At first blush, it sounds reasonable, even obvious. The trouble with the seemingly obvious, however, is that a) it gives the illusion of understanding, which prevents us from thinking carefully (because there is nothing more to understand!), and b) it doesn’t always make sense.
Let’s start by assuming that the ladder metaphor makes sense. The only thing that we need to do is to implement it correctly.
The ladder metaphor is built on the idea of stable rungs. If the classification into “light”, “medium”, and “heavy” is not durable—for instance, if someone classified as “heavy” can move to “light” next month on their own accord—what we learn by comparing “heavy” users to “medium” users may prove deleterious for the “medium” users.
Thus, it is useful to have stable rungs. To build stable rungs, start by assessing the stability of rungs by building transition matrices over time. If the rungs are not durable over time frames over which you want to see an effect, bolster them by extending the observation time over which usage is measured or using multiple measures. For instance, if usage over the last month does not produce durable rungs, it may be because usage is heavily seasonal. To fix that, switch to usage over multiple months or a seasonally adjusted number.
Once you have stable rungs, the next task is to come up with a set of actions that marketers can encourage users to take. The popular method to arbitrate between potential actions is to regress adjacent rungs on the set of potential actions and find the ones that are most highly correlated or have the highest beta. The popular method may seem reasonable but it isn’t. Assume away causality and you still care about how useful, actionable, and easy a recommended action is. The highest beta doesn’t mean the lowest cost per incremental improvement (again, assuming away causal concerns and taking betas at face value). And there is no way to address such concerns without experimenting and finding out what works best. (The message that works the best is a sum of the action being recommended and how that action is being encouraged.)
There is one minor nuance to the above. It pays to have ‘no action’ as an action if ‘no action’ isn’t your control group. Usage-based sorting merely sorts the users by kinds of people—by people who don’t need to use the product more often than thrice a month versus those who do. Who are we to say that they need to use the product more? Fact is that often enough the correlation between usage and retention is small. And doing nothing may prove better than annoying people with unwanted emails.

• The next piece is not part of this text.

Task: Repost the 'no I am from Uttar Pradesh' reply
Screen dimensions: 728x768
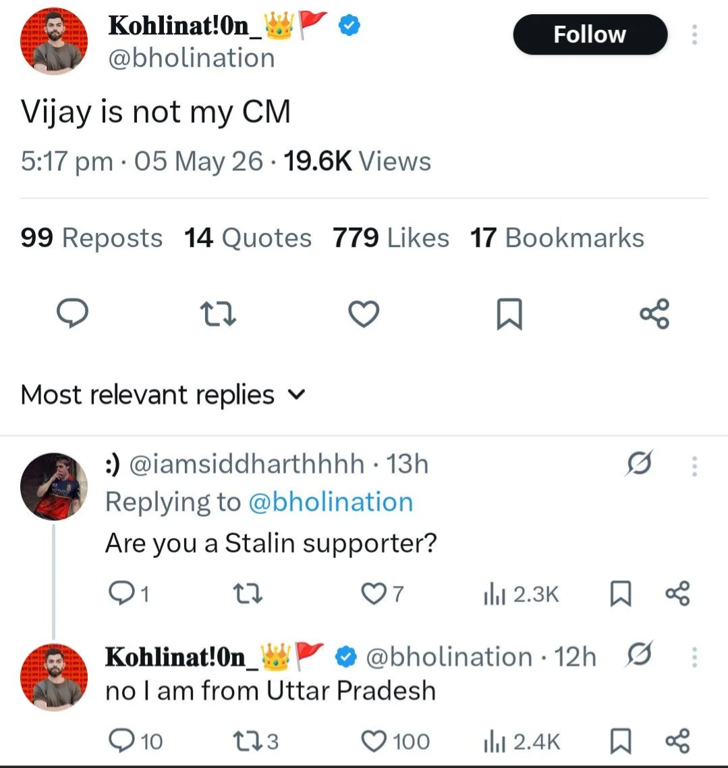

Lastly, the ladder metaphor leads some to believe that we need to stand up the same ladder for everyone. Using the highest beta or the most effective treatment means recommending the same (best) action to everyone. This is what I call the ‘mail merge’ heuristic. Mail merge is plausibly very highly correlated with the usage of MS-Word. But it would be an utter disaster if MSFT recommended it to me—I plan to quit the MSFT ecosystem if it comes to pass. Ideally, we want to encourage people to cross rungs by using more things in the software that are useful for them. (In fact, it isn’t clear how else we can induce a user to use the software more.) You can learn different ladders by modeling heterogeneity in treatment effects and then use simple algebra to find the best one for each person.